The PRAMI investigators planned to enrol 600 patients into the trial; however, in January 2013, the data and safety monitoring committee recommended that patient recruitment be halted, owing to a highly statistically significant between-group difference in the primary outcome. In total, 465 patients were enrolled in the trial. Medical therapy was similar in the two treatment groups. Although procedure duration, contrast volume, and fluoroscopy dose were increased in the group that underwent preventive PCI, rates of procedure-related complications were similar for the two groups. Mean follow-up was 23 months.

The composite primary outcome—death from cardiac causes, nonfatal MI, or refractory angina—occurred in 9% of the preventive-PCI group and 23% of those who did not undergo preventive PCI (HR 0.35, 95% CI 0.21–0.58, P <0.001). The reduction in risk of the composite primary outcome in patients who underwent preventive PCI was apparent within 6 months after the intervention. The PRAMI investigators acknowledge that “refractory angina is a more subjective outcome than MI or cardiac death,” but say that they included it in the primary outcome “because it is a serious symptomatic condition that warrants prevention”.

When each component of the primary end point was assessed individually, the difference in deaths from cardiac causes did not reach statistical significance (2% with preventive PCI vs 4% in controls; HR 0.34, 95% CI 0.11–1.08, P = 0.07), but differences in nonfatal MI (3% vs 9%; HR 0.32, 95% CI 0.13–0.75, P = 0.009) and refractory angina (5% vs 13%; HR 0.35, 95% CI 0.18–0.69, P = 0.002) were highly statistically significant. The secondary outcome of repeat revascularization was also found to be reduced with preventive PCI (7% vs 20% in controls; HR 0.30, 95% CI 0.17–0.56, P <0.001). The rate of death from noncardiac causes did not differ between the two groups (3% in both groups; P = 0.86).

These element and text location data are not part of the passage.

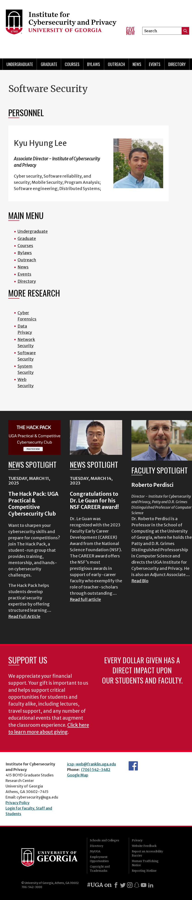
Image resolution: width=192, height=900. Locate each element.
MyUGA (95, 851)
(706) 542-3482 (95, 769)
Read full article (85, 599)
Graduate (49, 64)
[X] (123, 885)
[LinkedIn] (151, 885)
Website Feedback (144, 846)
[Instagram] (130, 885)
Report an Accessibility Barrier (147, 853)
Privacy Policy (18, 802)
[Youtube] (143, 885)
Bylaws (93, 64)
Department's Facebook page (133, 765)
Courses (72, 64)
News (137, 64)
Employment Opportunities (99, 859)
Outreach (116, 64)
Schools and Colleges (104, 840)
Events (154, 64)
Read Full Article (24, 616)
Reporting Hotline (144, 870)
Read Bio (139, 580)
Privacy (137, 840)
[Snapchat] (136, 885)
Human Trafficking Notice (145, 863)
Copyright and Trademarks (100, 868)
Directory (177, 64)
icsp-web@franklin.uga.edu (91, 764)
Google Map (77, 775)
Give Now (130, 31)
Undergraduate (19, 64)
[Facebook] (116, 885)
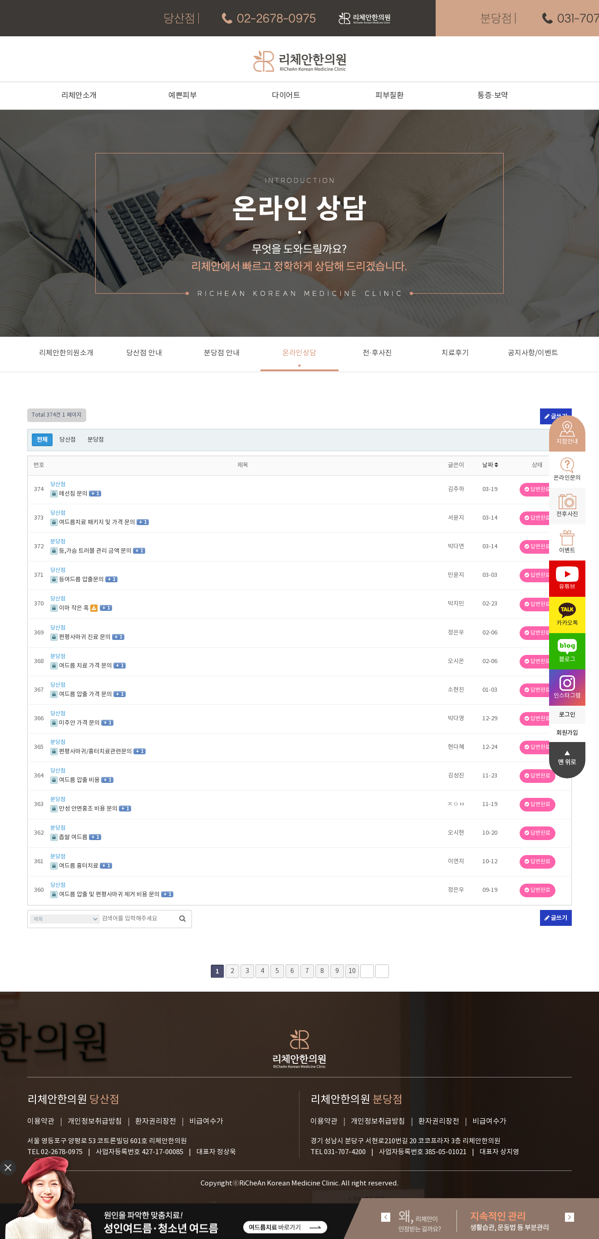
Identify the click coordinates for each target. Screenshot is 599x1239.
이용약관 (40, 1121)
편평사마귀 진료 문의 (81, 637)
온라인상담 (299, 353)
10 (352, 971)
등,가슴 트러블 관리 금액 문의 (91, 551)
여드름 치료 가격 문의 (81, 666)
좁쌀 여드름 (69, 837)
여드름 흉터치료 (75, 866)
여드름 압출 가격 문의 (81, 694)
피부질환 (389, 95)
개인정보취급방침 (95, 1121)
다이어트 (286, 95)
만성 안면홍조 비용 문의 (84, 809)
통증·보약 (492, 95)
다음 (367, 971)
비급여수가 (206, 1121)
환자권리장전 (155, 1121)
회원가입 (567, 733)
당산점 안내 (144, 353)
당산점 (67, 440)
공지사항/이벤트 (533, 353)
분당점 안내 (222, 353)
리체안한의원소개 (66, 353)
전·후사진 (377, 353)
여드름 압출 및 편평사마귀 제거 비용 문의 (105, 894)
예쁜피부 (182, 95)
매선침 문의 (69, 494)
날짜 (490, 465)
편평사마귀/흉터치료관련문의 (91, 751)
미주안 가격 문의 (75, 723)
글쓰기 (556, 918)
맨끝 (382, 971)
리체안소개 (79, 95)
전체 (42, 439)
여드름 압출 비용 (75, 780)
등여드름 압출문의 (77, 579)
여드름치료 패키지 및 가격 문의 (93, 522)
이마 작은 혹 (70, 608)
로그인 (567, 714)
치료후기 (455, 353)
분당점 (96, 440)
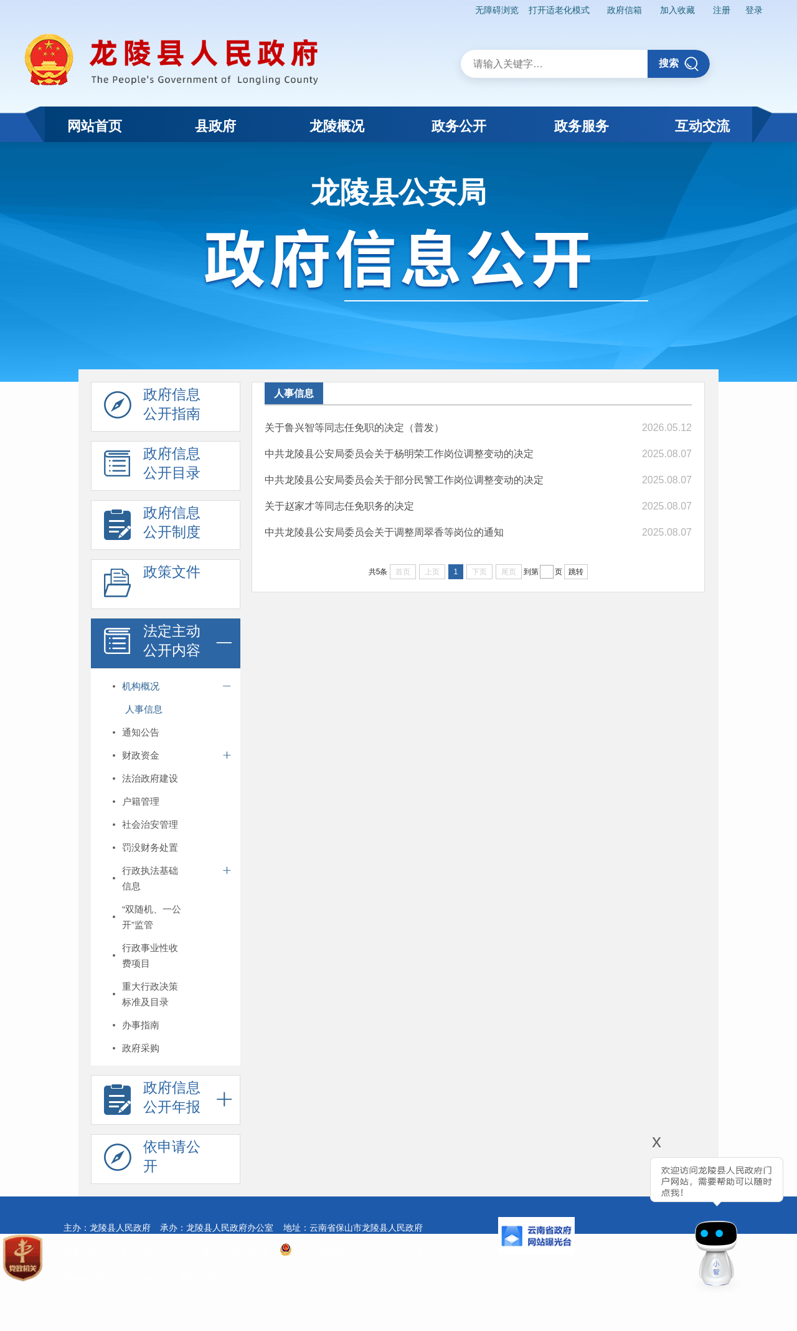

“The PRAMI study did not examine whether preventive PCI is best performed during the emergency procedure,” highlights Laura Mauri in an editorial that accompanied the PRAMI trial report in the New England Journal of Medicine. “Although the risks of recurrent myocardial infarction were highest in the first few days, it is unknown whether the risk–benefit ratio could be preserved if preventive PCI were performed soon after, rather than during, the initial procedure.” The PRAMI investigators acknowledge that this aspect needs to be addressed in a separate trial.

The PRAMI findings were described by multiple cardiologists at the ESC Congress as hypothesis-generating and deserving of further investigation, owing to the unblinded study design and premature trial cessation, lack of fractional flow reserve measurement, and the small number of patients and events. Dr Wald responds by saying that “in fact, the trial was hypothesis-testing and single-blind. We could not blind to the operators because they did the procedures, and the clear result meant no further recruitment was justified. The role of fractional flow reserve in this setting is unknown.”